Staying Hopeful During Difficult Times

Cassandra Tondro, "Seeking Comfort," coronavirus collage art

Hi Friends,

Each week of the coronavirus pandemic brings more unexpected change. All of a sudden, grocery store checkers and the people who take orders at casual dining restaurants are behind glass, creating a barrier to social exchange and a feeling of more isolation.

The beaches and parks here have closed, but we’re allowed to walk, run and bicycle in our neighborhoods. The definition of “neighborhood” is vague, and some folks are outraged that others are crossing into their territory and allegedly spreading germs.

We’re now living in a totalitarian state controlled by our own fear, and we know that fear and anxiety weaken and suppress the immune system. So how do we stay healthy and hopeful during these trying times?

For me, it helps to get outside for sunshine, nature and fresh air. Smiles from people I see while walking encourage me. Friends who are willing to talk openly and honestly about their feelings and visions sustain me. Words and videos from extraordinary leaders like Michael Beckwith, Lee Harris and Charles Eisenstein lift me up.
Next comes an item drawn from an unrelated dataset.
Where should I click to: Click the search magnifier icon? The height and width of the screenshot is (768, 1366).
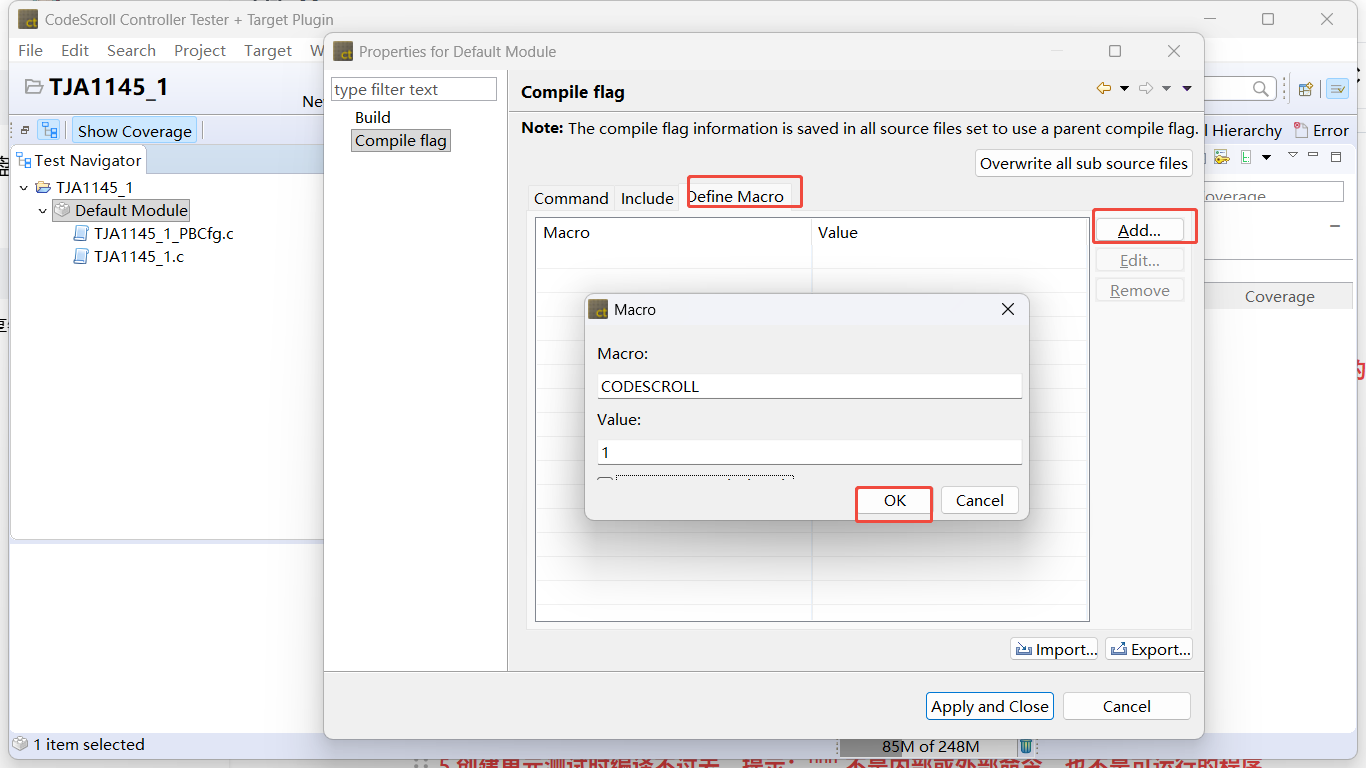coord(1262,89)
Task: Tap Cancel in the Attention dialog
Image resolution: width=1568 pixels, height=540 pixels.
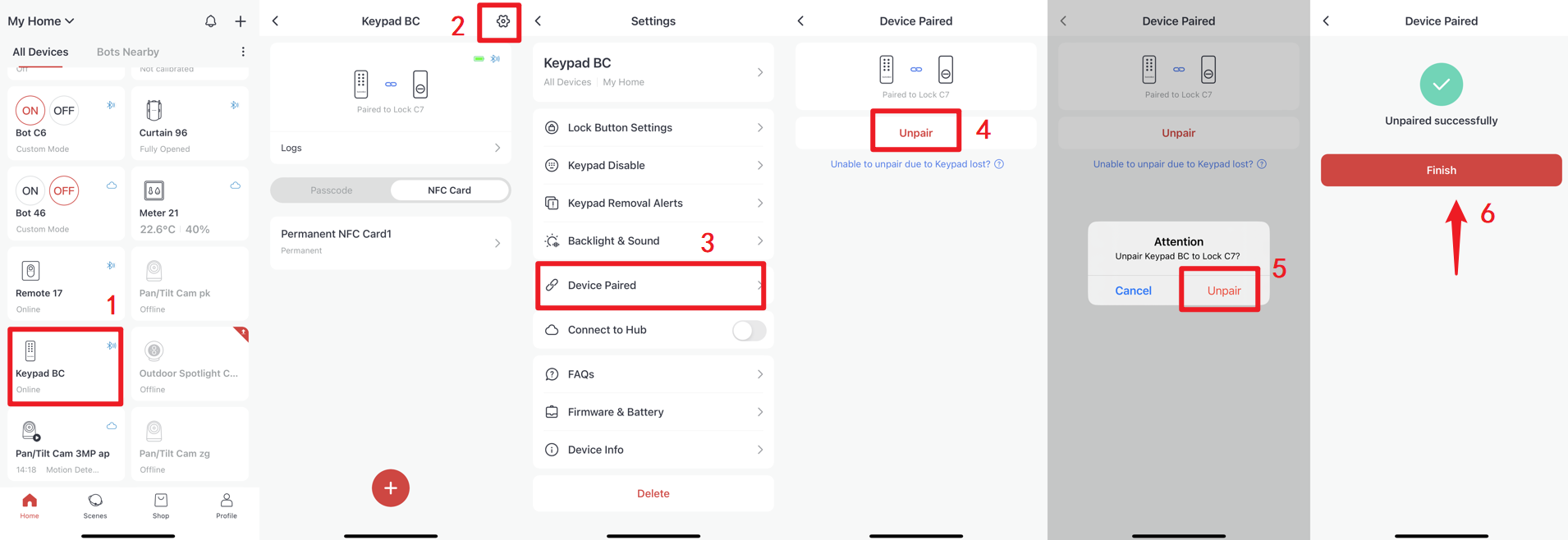Action: [x=1133, y=291]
We’re going through a collective rite of passage, and we don’t yet know what will emerge on the other side. We have the choice to retract into worry and fear, or we can shift our focus away from the common enemy to a vision of what we want to see in the world — a kind and just global society where all beings and the planet thrive. Through our imaginations, we have the power to make it so.

I think you might enjoy this recent article written by Marian Brehmer titled “16 Teachings from COVID-19.”

What are you doing to uplift yourself during this challenging time? I’d enjoy hearing your thoughts. You can share them with us in the comments section below.

With love and appreciation,

Collage at top of page: “Seeking Comfort in Old Patchwork Quilt,” 20 x 16 inches, mixed media on canvas panel



  1. Thank you Cassandra for this uplifting and loving post.
    I am a textile artist and I’ve been working since February on the non-profit international project 25 Million Stitches, one stitch for each refugee in the world. A four year exhibition was due to start in June.
    The deadline was in a few days but the post offices having closed here nothing can be sent, (the project originates from California), and because of the confinement, we are waiting… So I decided to stitch a second panel, and I’m halfway through the third.
    Considering how much worse the situation is for refugees in camps around the world, I think that they will eventually know that people care.
    I’ve started teaching myself encaustics collages also.
    I am disabled and my eyesight is no longer good enough to allow me to stitch for long periods of time. Reading is difficult also. Encaustics lets me work more roughly. I alternate between the two and rest. My cat Boo is my only companion and such a blessing.
    I live in France. Every evening at 8:00 PM, people thank all medical and para-medical staff by opening their windows and clap their hands, bang saucepans together, I play music on a loudspeaker. Till last week, before we switched to summer hours, it was dark and through most windows would flash Christmas lights, people would wave lamps.It’s been going on for a while now and though we can’t see each other and probably will never meet we shout ‘till tomorrow’.
    So as well as an homage to all people who put their lives at risk for us (street cleaners also), it has created a bond between strangers. It is very moving.
    My siblings and I also call my dad who is in a retirement home. He broke his hip the day before our mum passed away from Alzheimer’s. He’s never been home since, he needs constant medical care. We haven’t seen him since March 10, we miss him and worry for him. These homes house the elderly and most vulnerable. Keeping in touch by phone helps a lot.
    That’s about it, quite a lot for me, but it gives us hope.
    Thank you again for caring.
    With love,

    1. Hi Chloe. Thanks for your sharing your thoughts with us. Your post offices are closed??? Wow. That’s one thing we still have. I love the idea of thanking all of the medical personnel every night. What a wonderful, life affirming ritual! Yes, you do have a lot on your plate right now, and I send you love and light to help you get through it with grace and ease. Be well.

  2. I have been taking lots of walks with the dog and really long walks when my husband comes along. I have not been up for expressing myself lately and I think my husband appreciates that.
    Grateful for this post along with the, “16 Teachings of Covid19.“

    1. Hi Jean. Thanks for sharing your ideas. Yes, dogs are wonderfully helpful, aren’t they? So uplifting and oblivious to everything that’s going on in the human world. I haven’t felt like painting since this began, which is why I’m doing the smaller collages. I find it easier to work on small things that aren’t as involved. Take good care!

  3. My dogs think it is the best thing, they love the walks and attention. Thanks for the article, we need to stay clam and move forward.
    Your Friend from Iowa,
    Kim Moore

    1. Hi Kim. Yes, dogs are in seventh heaven right now, with everyone home and time for extra attention and walks! Thanks for sharing your thoughts with us. Sending you love and light.